== Segment start ==

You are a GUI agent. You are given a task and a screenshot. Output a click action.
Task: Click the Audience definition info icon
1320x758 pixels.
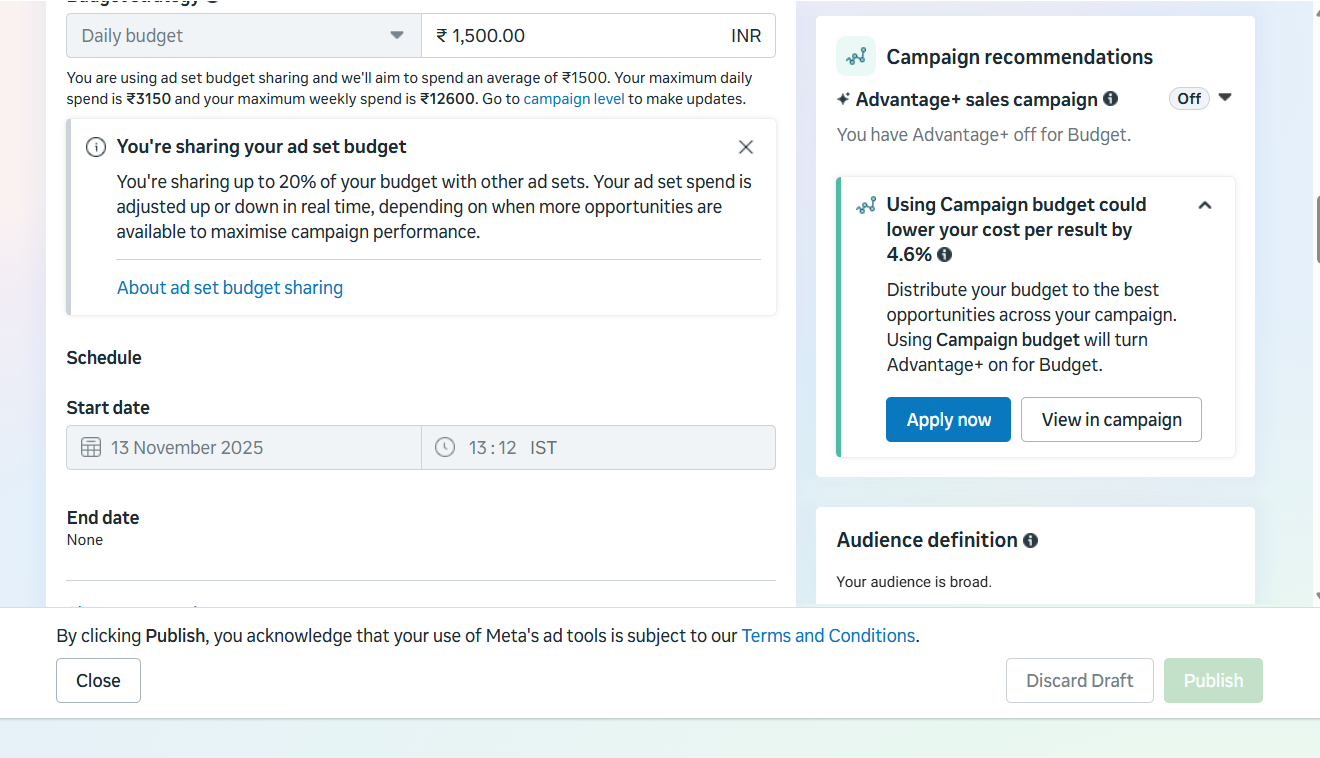tap(1030, 541)
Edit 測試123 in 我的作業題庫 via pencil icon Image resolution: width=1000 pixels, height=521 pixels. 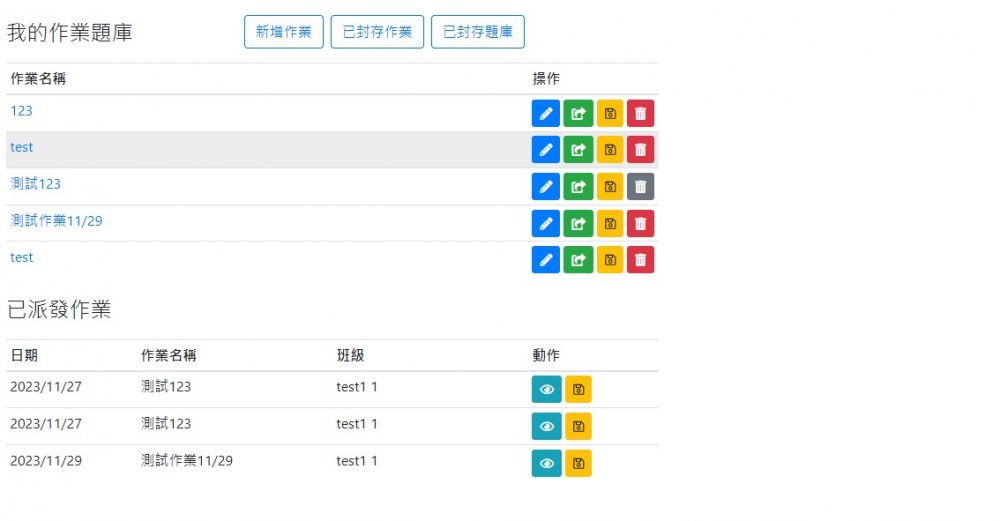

== Segment end ==

## The task
An exact copy of every entry above is needed, with the pictures left out.

## Response below
You are a GUI agent. You are given a task and a screenshot. Output a click action.
Task: Click the Audience definition info icon
1320x758 pixels.
tap(1030, 541)
Edit 測試123 in 我的作業題庫 via pencil icon Image resolution: width=1000 pixels, height=521 pixels. 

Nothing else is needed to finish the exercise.